(a) When a conversion takes effect:
(1) all property owned by the converting organization remains vested in the converted organization without reservation or impairment and the title to any property vested by deed or otherwise in the converting organization shall not revert or be in any way impaired by reason of the conversion;
(2) all debts, obligations, or other liabilities of the converting organization continue as debts, obligations, or other liabilities of the converted organization and neither the rights of creditors, nor the liens upon the property of the converting organization shall be impaired by the conversion;
(3) an action or proceeding pending by or against the converting organization continues as if the conversion had not occurred;
(4) except as prohibited by law other than this chapter, all of the rights, privileges, immunities, powers, and purposes of the converting organization remain vested in the converted organization;
(5) except as otherwise provided in the plan of conversion, the terms and conditions of the plan of conversion take effect;
(6) except as otherwise agreed, for all purposes of the laws of this state, the converting organization shall not be required to wind up its affairs or pay its liabilities and distribute its assets, and the conversion shall not be deemed to constitute a dissolution of the converting organization;
(7) for all purposes of the laws of this state, the rights, privileges, powers, interests in property, debts, liabilities, and duties of the converting organization, shall be the rights, privileges, powers, interests in property, debts, liabilities, and duties of the converted organization, and shall not be deemed as a consequence of the conversion, to have been transferred to the converted organization;
(8) if the converted organization is a limited partnership, for all purposes of the laws of this state, the limited partnership shall be deemed to be the same organization as the converting organization, and the conversion shall constitute a continuation of the existence of the converting organization in the form of a limited partnership;
(9) if the converted organization is a limited partnership, the existence of the limited partnership shall be deemed to have commenced on the date the converting organization commenced its existence in the jurisdiction in which the converting organization was first created, formed, organized, incorporated, or otherwise came into being;
(10) the conversion shall not affect the choice of law applicable to matters arising prior to conversion; and
(11) if the Secretary of State has assigned a unique identifying number or other designation to the converting organization and (i) the converted organization is formed pursuant to the laws of this state or (ii) the converted organization is, within 30 days after the effective date of the conversion, registered to transact business in this state, then that unique identifying number or other designation shall continue to be assigned to the converted organization.

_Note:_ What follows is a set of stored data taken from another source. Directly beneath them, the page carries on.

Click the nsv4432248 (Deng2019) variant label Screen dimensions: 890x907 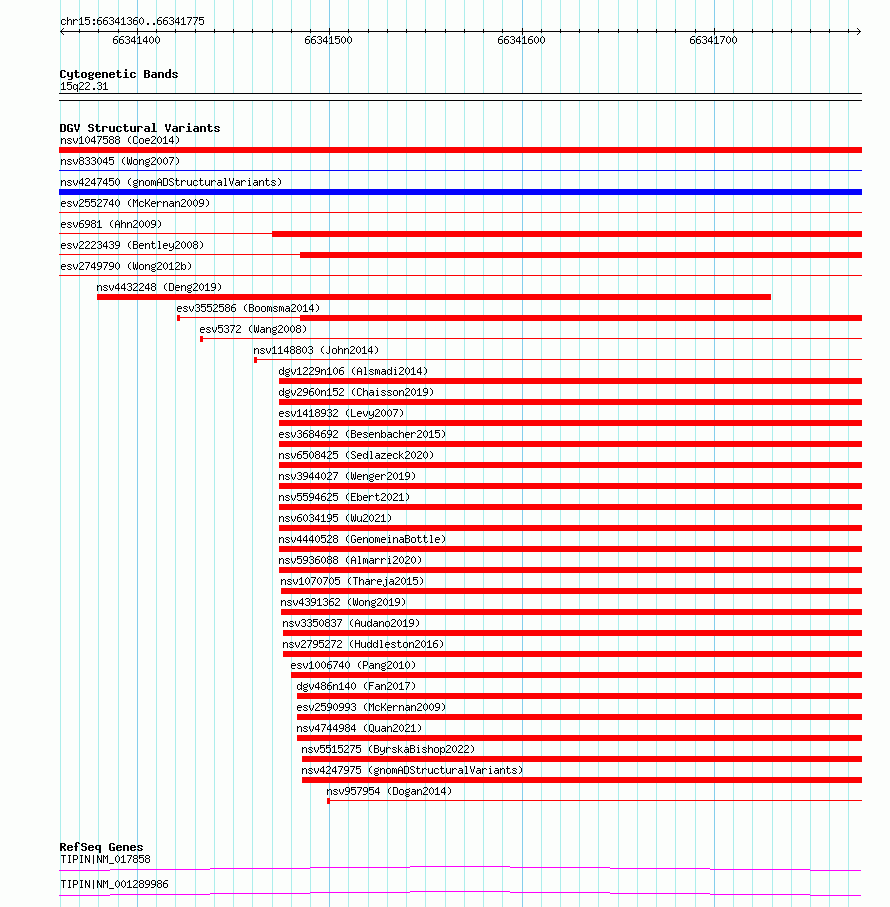pyautogui.click(x=159, y=287)
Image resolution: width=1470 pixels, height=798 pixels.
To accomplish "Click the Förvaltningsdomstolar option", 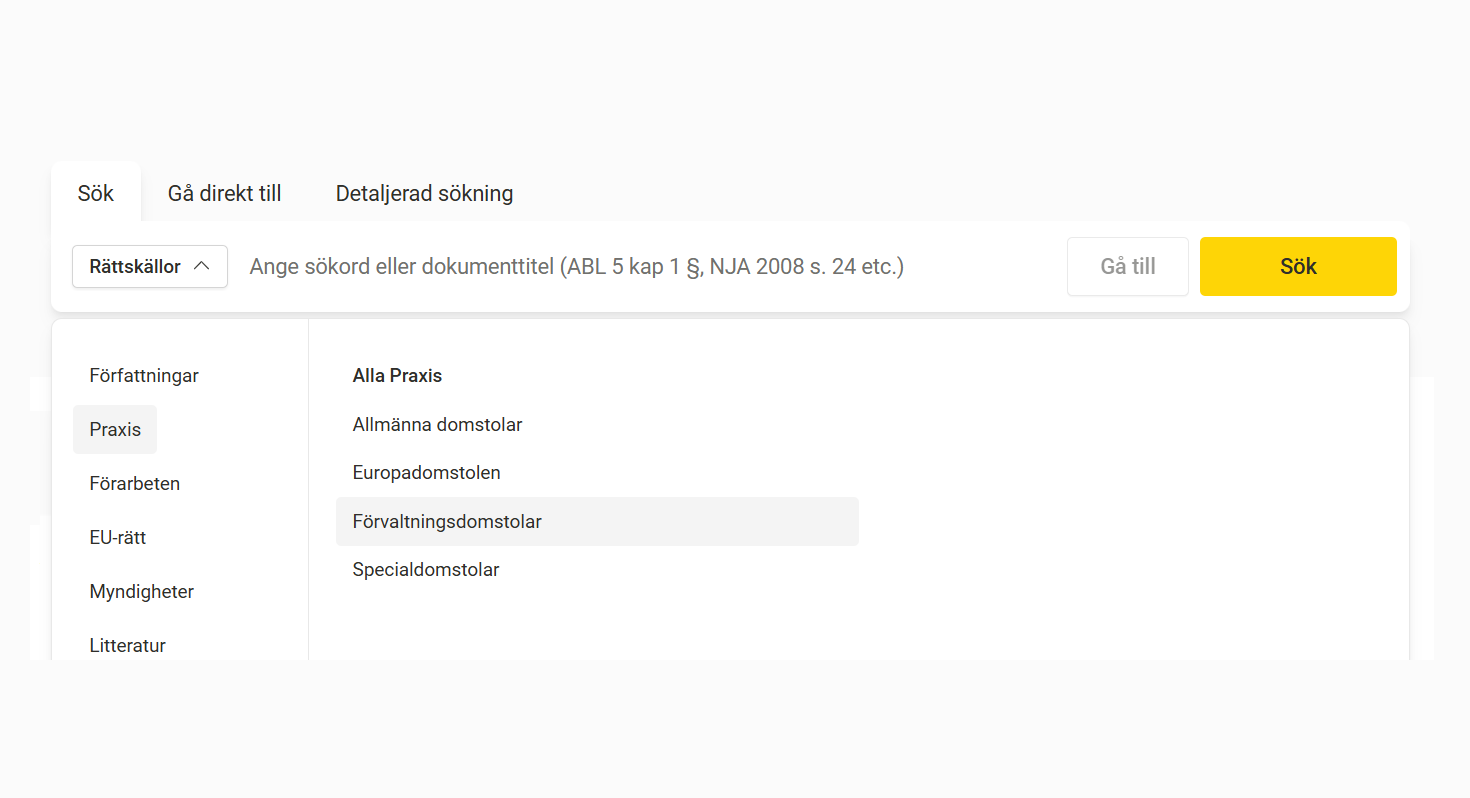I will point(447,522).
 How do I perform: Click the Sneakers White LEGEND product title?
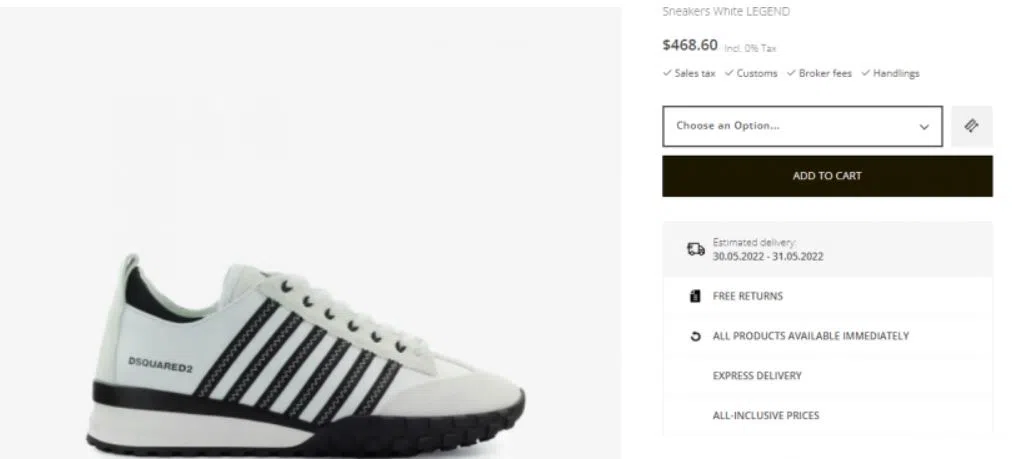[726, 12]
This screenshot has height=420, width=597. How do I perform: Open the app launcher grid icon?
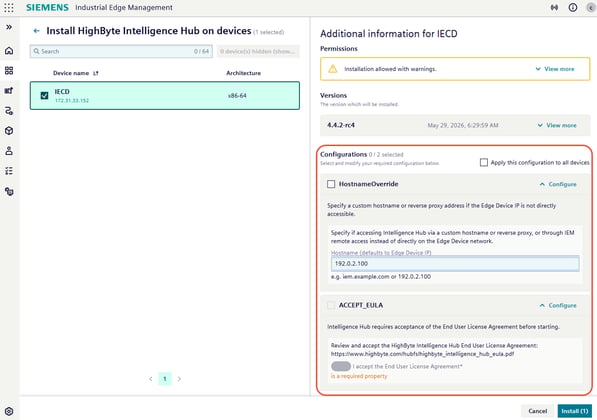9,8
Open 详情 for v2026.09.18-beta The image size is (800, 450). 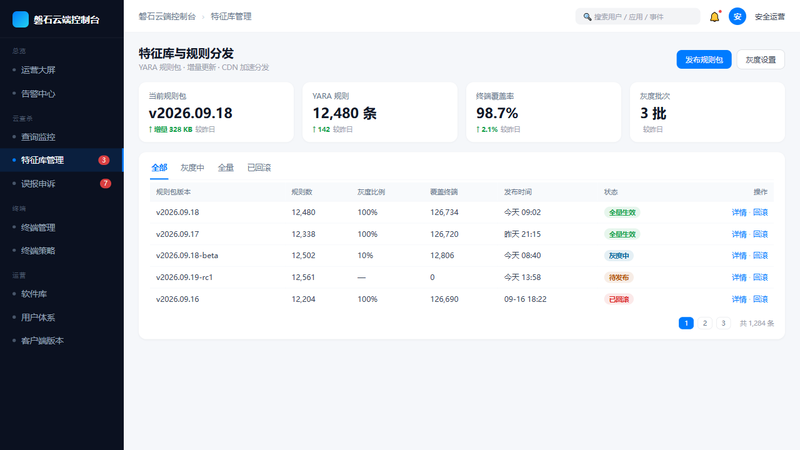point(739,256)
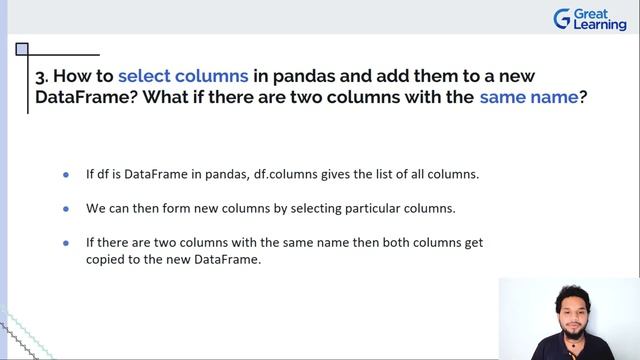This screenshot has height=360, width=640.
Task: Click the bullet dot before 'If there are two columns'
Action: click(x=66, y=243)
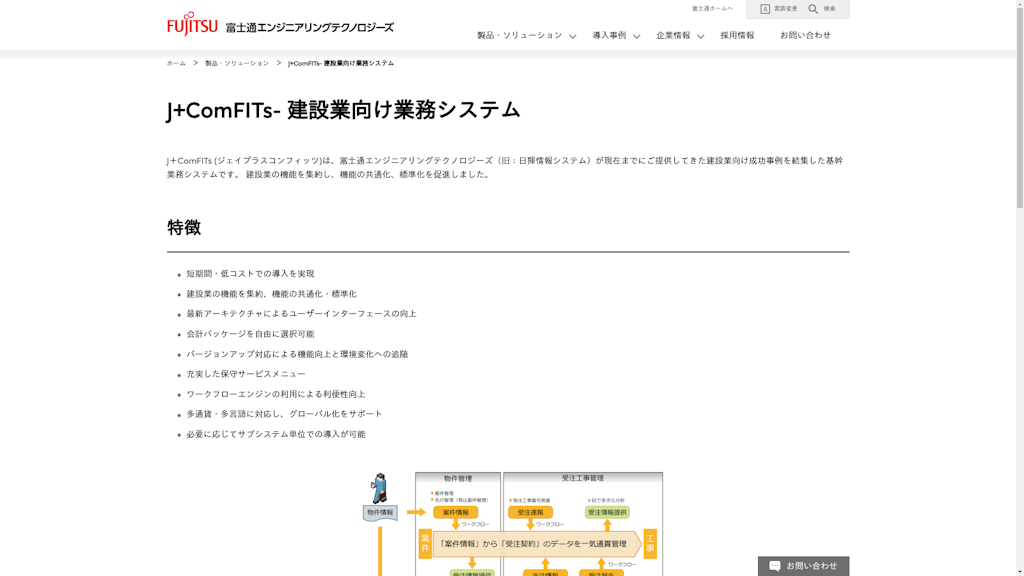Expand the 導入事例 dropdown chevron
This screenshot has height=576, width=1024.
click(x=637, y=37)
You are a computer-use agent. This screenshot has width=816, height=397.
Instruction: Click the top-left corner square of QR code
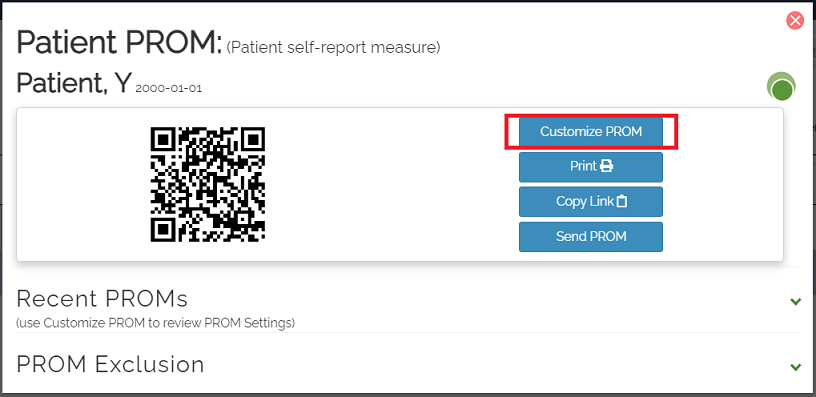coord(163,139)
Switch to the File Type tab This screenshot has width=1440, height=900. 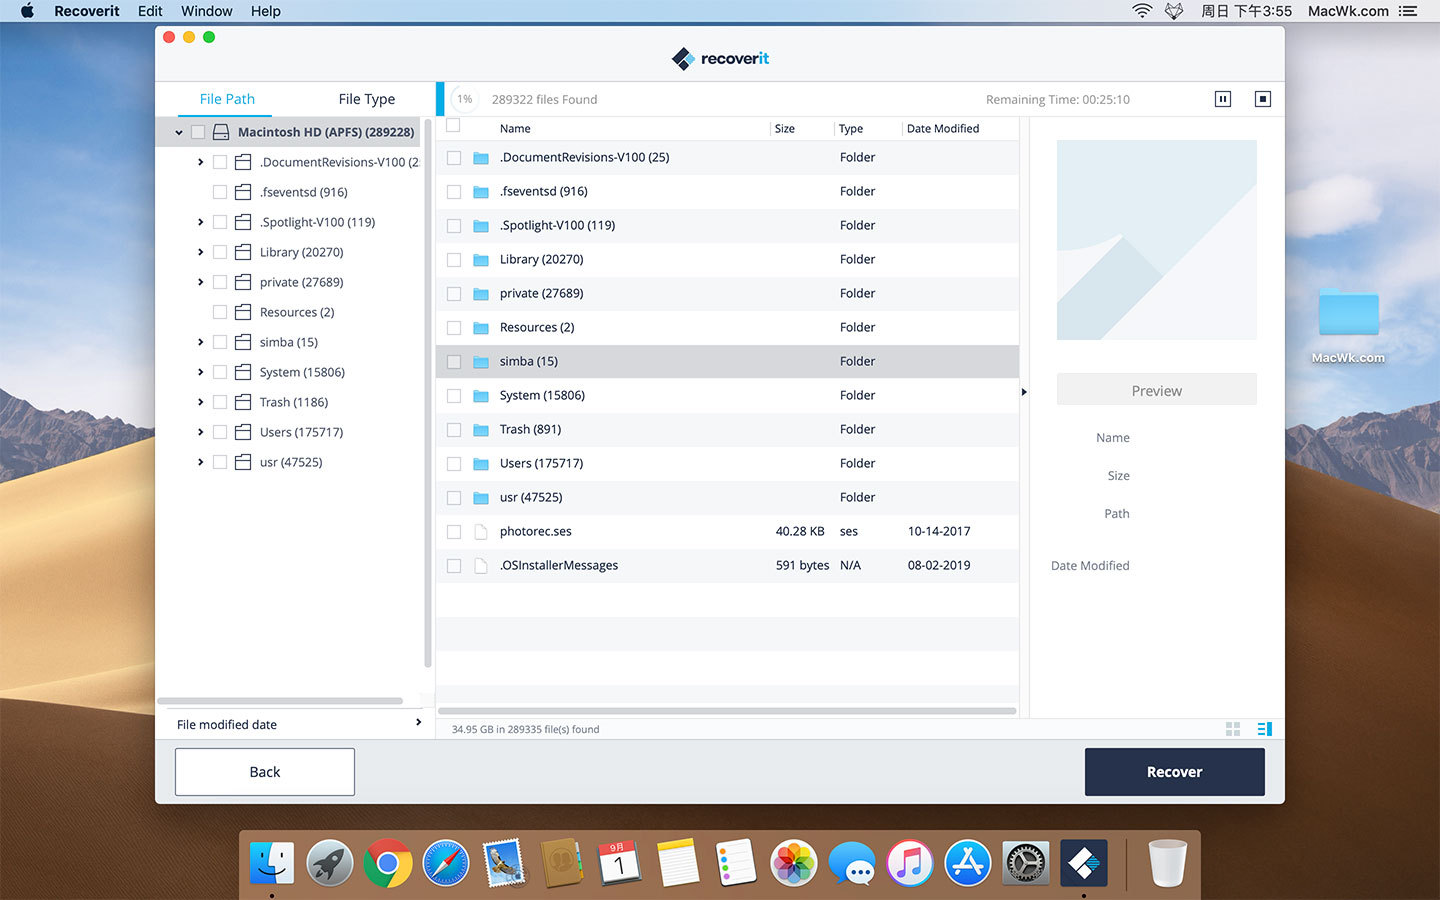[366, 99]

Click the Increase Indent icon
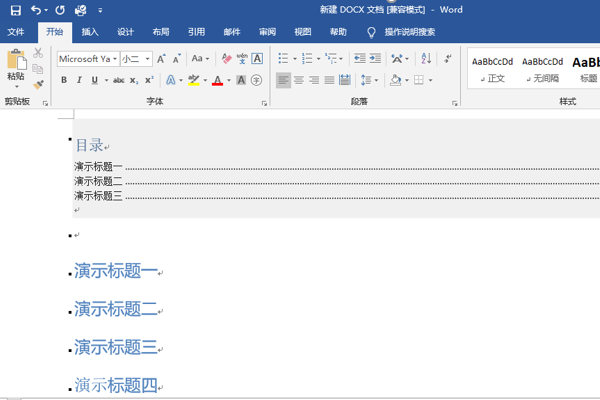point(375,58)
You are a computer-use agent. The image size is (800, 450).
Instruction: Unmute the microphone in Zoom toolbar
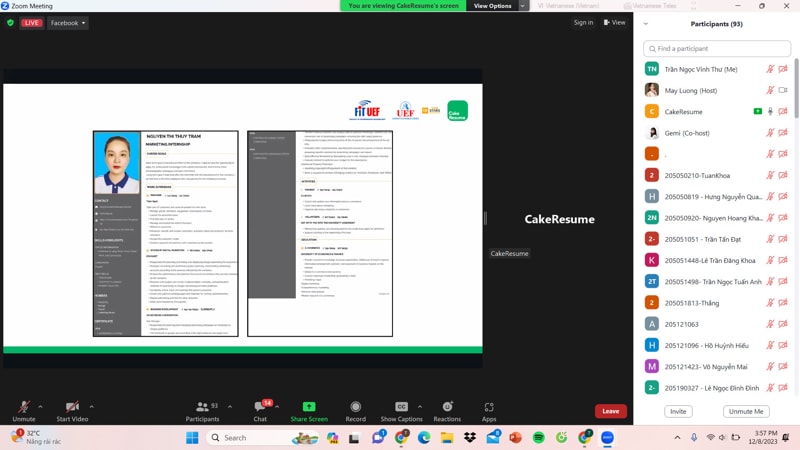[x=23, y=408]
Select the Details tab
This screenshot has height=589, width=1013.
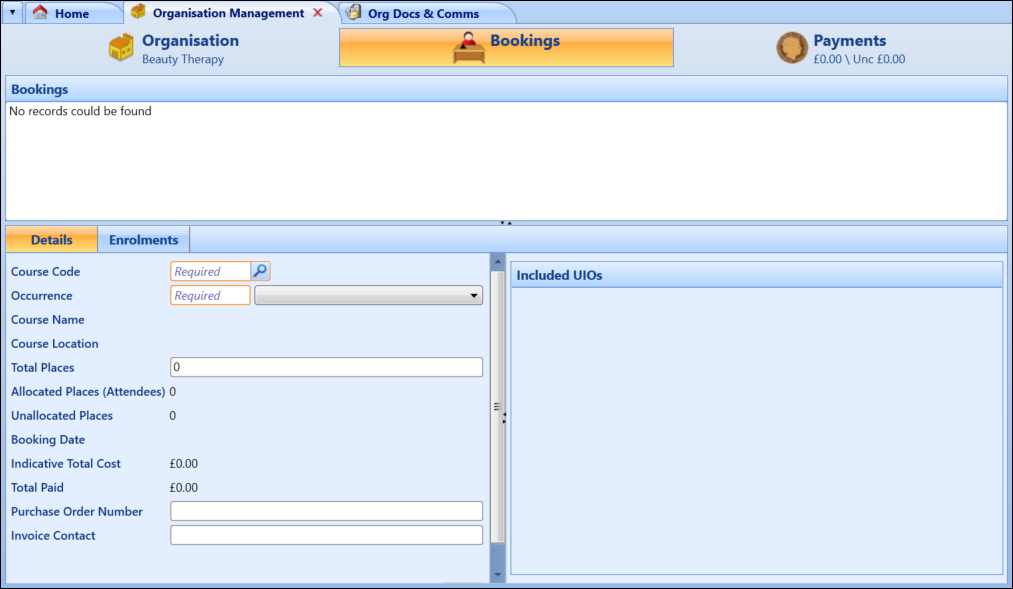[51, 240]
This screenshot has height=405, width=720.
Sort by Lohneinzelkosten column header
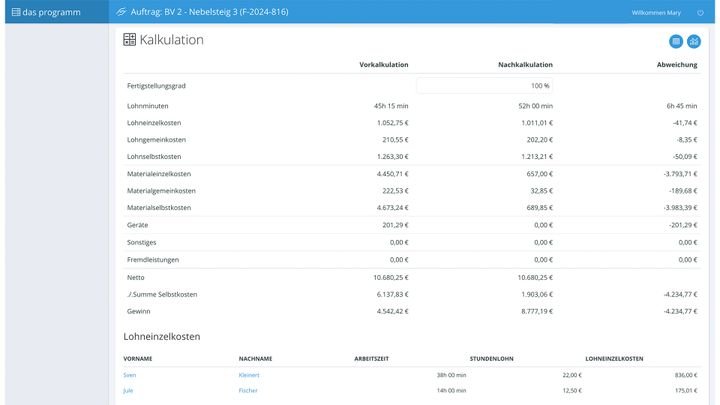click(x=614, y=358)
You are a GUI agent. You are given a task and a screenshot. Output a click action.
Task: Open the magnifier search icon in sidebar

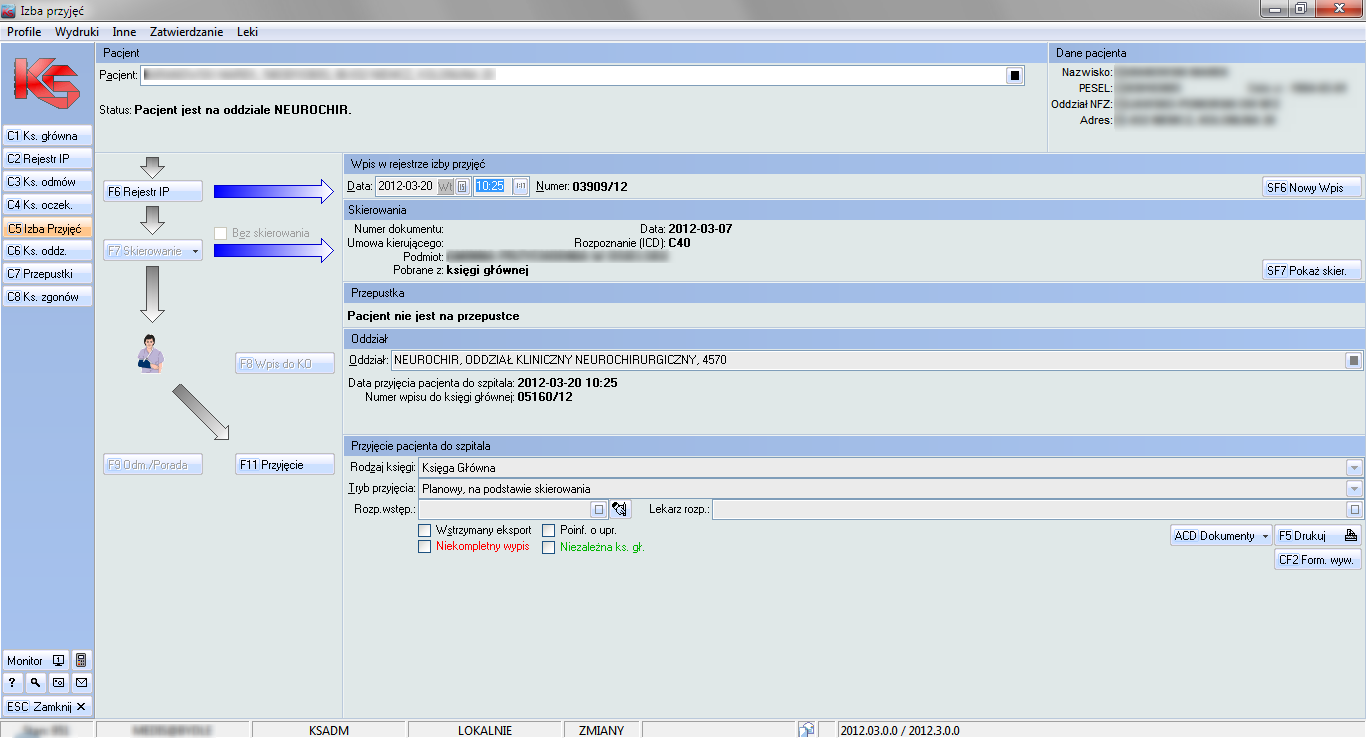pos(35,683)
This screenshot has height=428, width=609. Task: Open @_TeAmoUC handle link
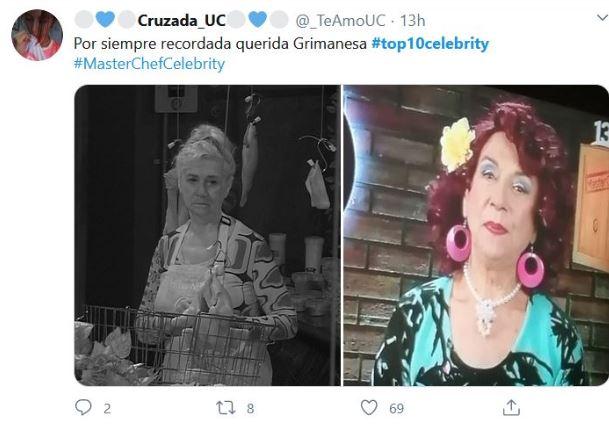pyautogui.click(x=340, y=21)
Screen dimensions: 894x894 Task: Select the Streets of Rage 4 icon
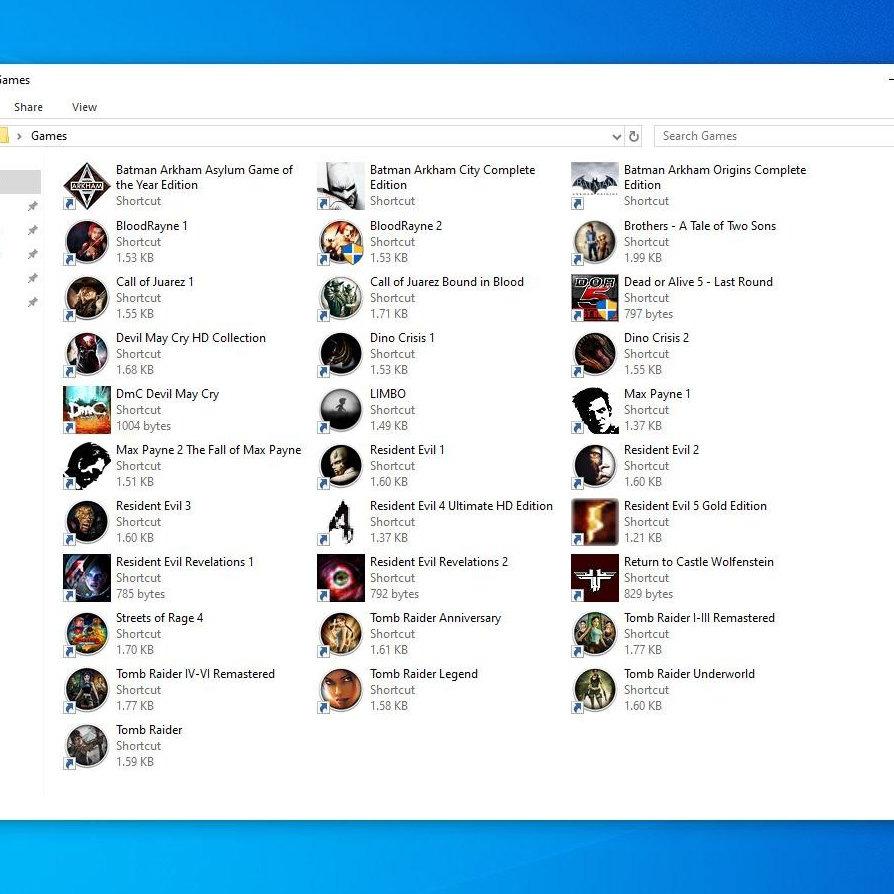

(b) A converted organization that is a foreign entity consents to the jurisdiction of the courts of this state to enforce any debt, obligation, or other liability for which the converting limited partnership, or series thereof, is liable if, before the conversion, the converting limited partnership was subject to suit in this state on the debt, obligation, or other liability. If a converted organization that is a foreign entity fails to designate or maintain a registered agent, or the designated registered agent cannot with reasonable diligence be served, then service of process on that converted organization for the purposes of enforcing a debt, obligation, or other liability under this subsection may be made in the same manner and has the same consequences as provided in Section 10A-1-5.35.